Find "Instruction: Focus the Description text area" in the material, then return exactly the line containing it and all lines after it to the end, leaving out pictures.

========

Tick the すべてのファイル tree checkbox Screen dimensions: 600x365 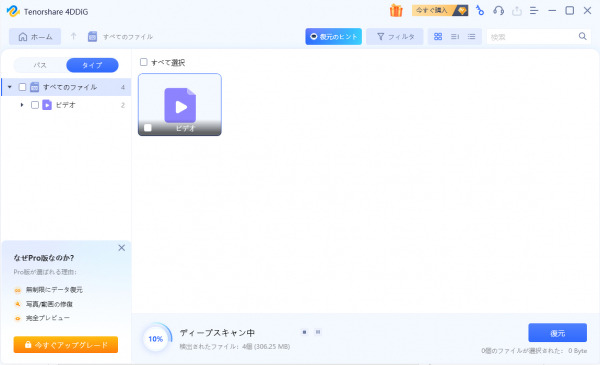click(22, 87)
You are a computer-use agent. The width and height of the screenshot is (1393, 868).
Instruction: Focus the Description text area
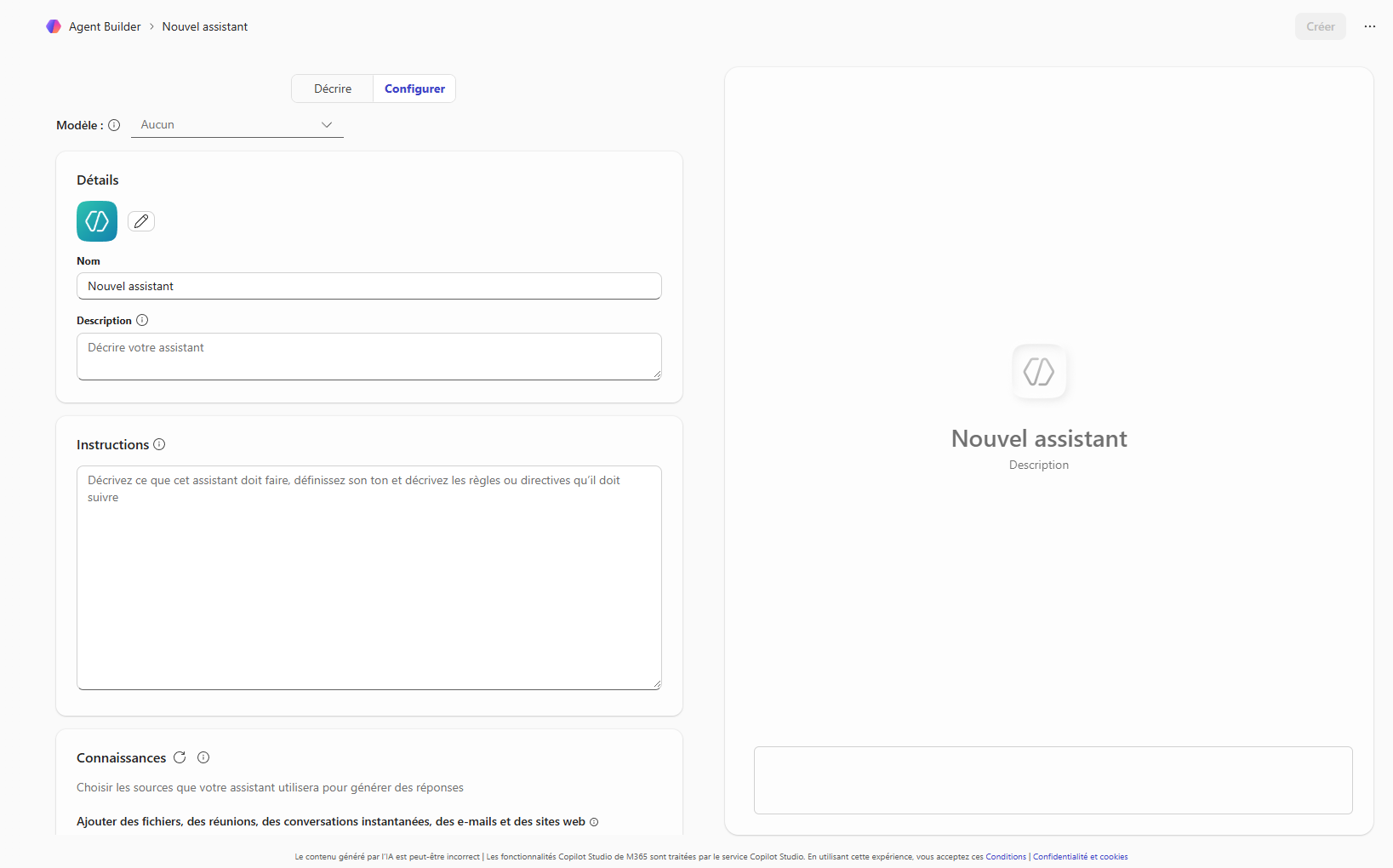click(x=368, y=356)
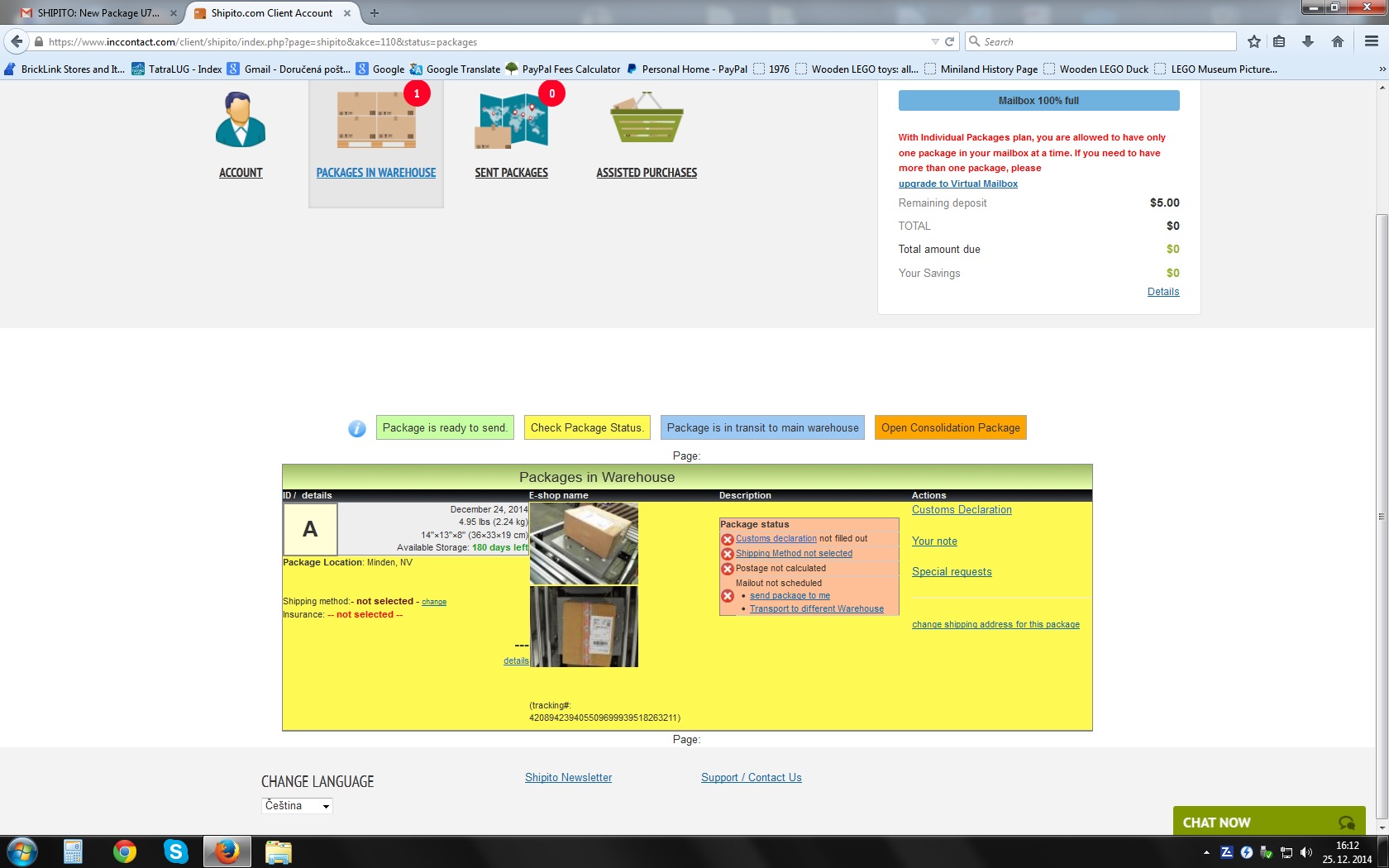This screenshot has width=1389, height=868.
Task: Launch Skype from the taskbar
Action: [176, 851]
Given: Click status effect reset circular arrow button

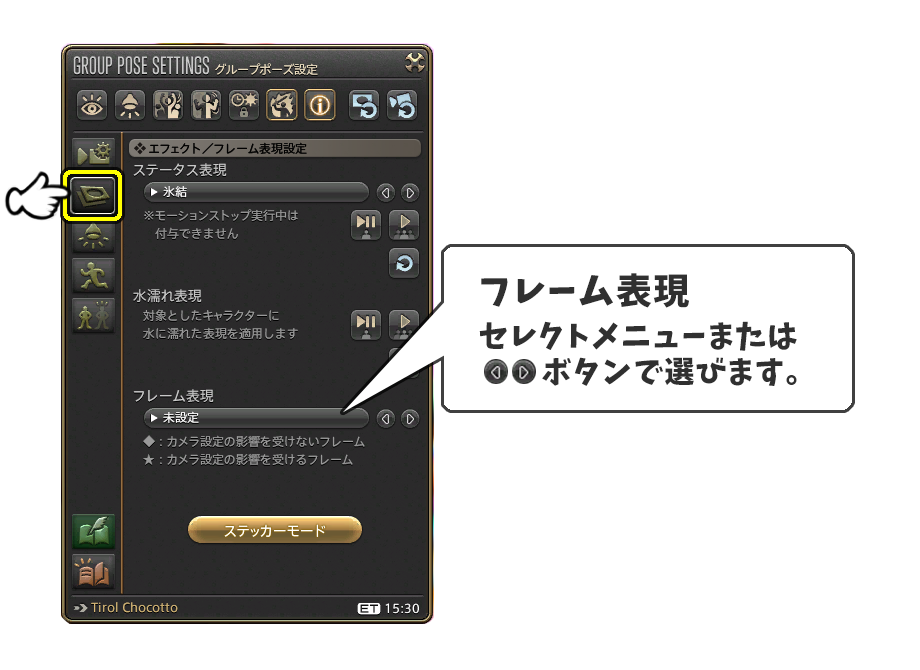Looking at the screenshot, I should click(x=404, y=263).
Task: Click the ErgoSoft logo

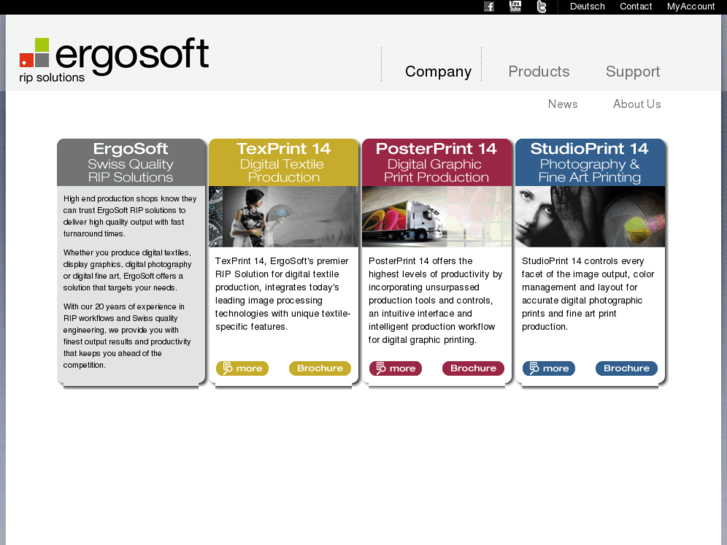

========

** Result for this task **
Instruction: Focus the Description text area
click(x=368, y=356)
This screenshot has width=1389, height=868.
Task: Launch Skype from the taskbar
Action: [176, 851]
Given: Click status effect reset circular arrow button

Looking at the screenshot, I should click(x=404, y=263).
Task: Click the ErgoSoft logo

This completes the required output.